*Page excerpt*
Impairment of Long-Lived Assets. Long-lived assets, such as property and equipment, are reviewed for impairment whenever events or changes in circumstances indicate that the carrying amount of the assets may not be recoverable. The Company assesses the recoverability of long-lived assets by determining whether the assets can be recovered from undiscounted future cash flows. Recoverability of long-lived assets is dependent upon, among other things, the Company’s ability to maintain profitability, so as to be able to meet its obligations when they become due. In the opinion of management, based upon current information and projections, long-lived assets will be recovered over the period of benefit.

 

Losses and Loss Adjustment Expenses. Reserves for losses and loss adjustment expenses (“LAE”) are determined by establishing liabilities in amounts estimated to cover incurred losses and LAE. Such reserves are determined based on the assessment of claims reported and the development of pending claims. These reserves are based on individual case estimates for the reported losses and LAE and estimates of such amounts that are incurred but not reported. Changes in the estimated liability are charged or credited to income as the losses and LAE are settled.

The estimates of unpaid losses and LAE are subject to trends in claim severity and frequency and are continually reviewed. As part of the process, the Company reviews historical data and considers various factors, including known and anticipated regulatory and legal developments, changes in social attitudes, inflation and economic conditions. As experience develops and other data becomes available, these estimates are revised, as required, resulting in increases or decreases to the existing unpaid losses and LAE. Adjustments are reflected in the results of operations in the period in which they are made and the liabilities may deviate substantially from prior estimates.

Reinsurance. In the normal course of business, the Company seeks to reduce the loss that may arise from catastrophes or other events that cause unfavorable underwriting results by reinsuring certain levels of risk in various areas of exposure with other insurance enterprises or reinsurers. The Company contracts with a number of well-known and rated reinsurers to secure its annual reinsurance coverage, which becomes effective June 1 st each year. We purchase reinsurance each year taking into consideration maximum projected losses and reinsurance market conditions. Amounts recoverable from reinsurers are estimated in a manner consistent with the reinsured policy. Reinsurance premiums and reserves related to reinsured business are accounted for on a basis consistent with those used in accounting for the original policies issued and the terms of the reinsurance contracts. Premiums ceded to other companies have been reported as a reduction of premium income. Prepaid reinsurance premiums represent the unexpired portion of premiums ceded to reinsurers.

*Dataset content*

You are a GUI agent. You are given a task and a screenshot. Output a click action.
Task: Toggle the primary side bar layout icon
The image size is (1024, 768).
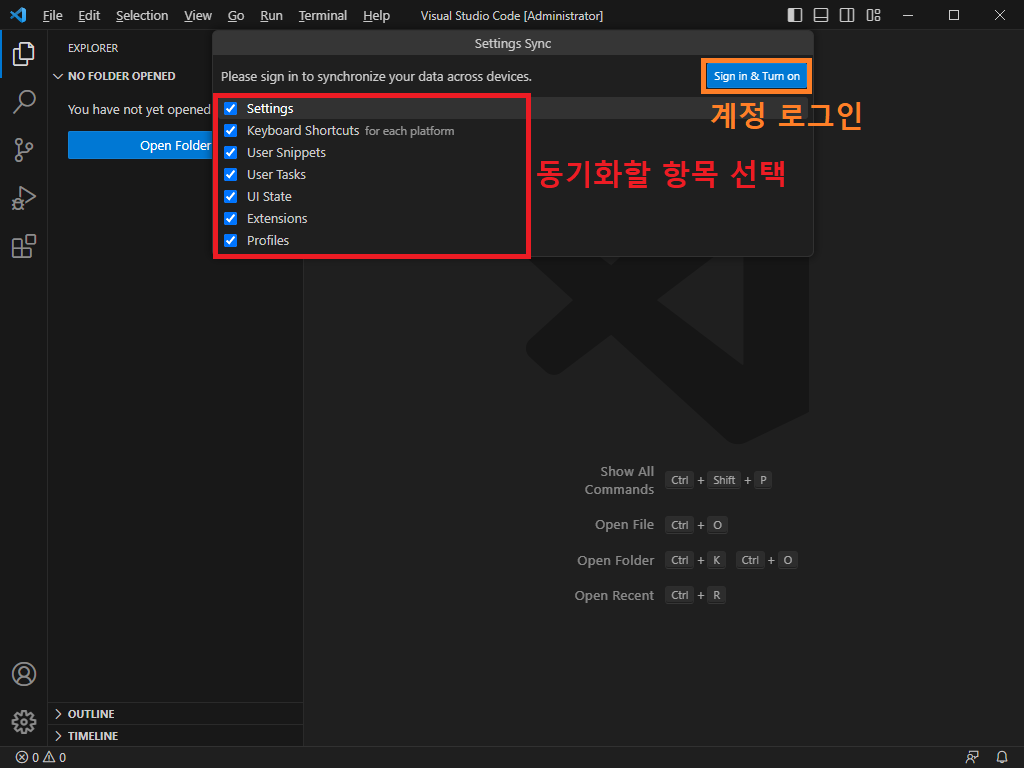point(795,15)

*Requirements*
a. Answer these from the accounting policies excerpt:
(i) How does the Company assess the recoverability of long-lived assets?
(ii) How are premiums ceded to other companies reported?
(iii) What do prepaid reinsurance premiums represent?
b. Reproduce word for word the passage of the accounting policies excerpt starting at "Losses and Loss Adjustment Expenses." and ending at "LAE are settled.".
c. Carry the accounting policies excerpt further from where it stops.

*Task-by-task answers*
a.
(i) By determining whether the assets can be recovered from undiscounted future cash flows.
(ii) As a reduction of premium income.
(iii) The unexpired portion of premiums ceded to reinsurers.

b.
Losses and Loss Adjustment Expenses. Reserves for losses and loss adjustment expenses (“LAE”) are determined by establishing liabilities in amounts estimated to cover incurred losses and LAE. Such reserves are determined based on the assessment of claims reported and the development of pending claims. These reserves are based on individual case estimates for the reported losses and LAE and estimates of such amounts that are incurred but not reported. Changes in the estimated liability are charged or credited to income as the losses and LAE are settled.

c.
Premium Revenue. Premium revenue is earned on a daily pro-rata basis over the term of the policies. Unearned premiums represent the portion of the premium related to the unexpired policy term.

Policy Fees. Policy fees represent nonrefundable fees for insurance coverage, which are intended to reimburse a portion of the costs incurred to underwrite the policy. The fees and related costs are recognized when the policy is written.

 

Premium-Based Assessments. From time to time, the Company may be assessed by the state guaranty association. The assessments are intended to be used for the payment of covered claims of insolvent insurance entities. The assessments are generally based on a percentage of premiums written during or following the year of insolvency. Liabilities are recognized when the assessments are probable to be imposed on the premiums on which they are expected to be based and the amounts can be reasonably estimated. The Company is permitted by Florida statutes to recover the entire amount of assessments from in-force and future policyholders through policy surcharges. U.S. GAAP provides that the Company should record an asset based on the amount of written or obligated-to-write premiums and limited to the amounts recoverable over the life of the in-force policies.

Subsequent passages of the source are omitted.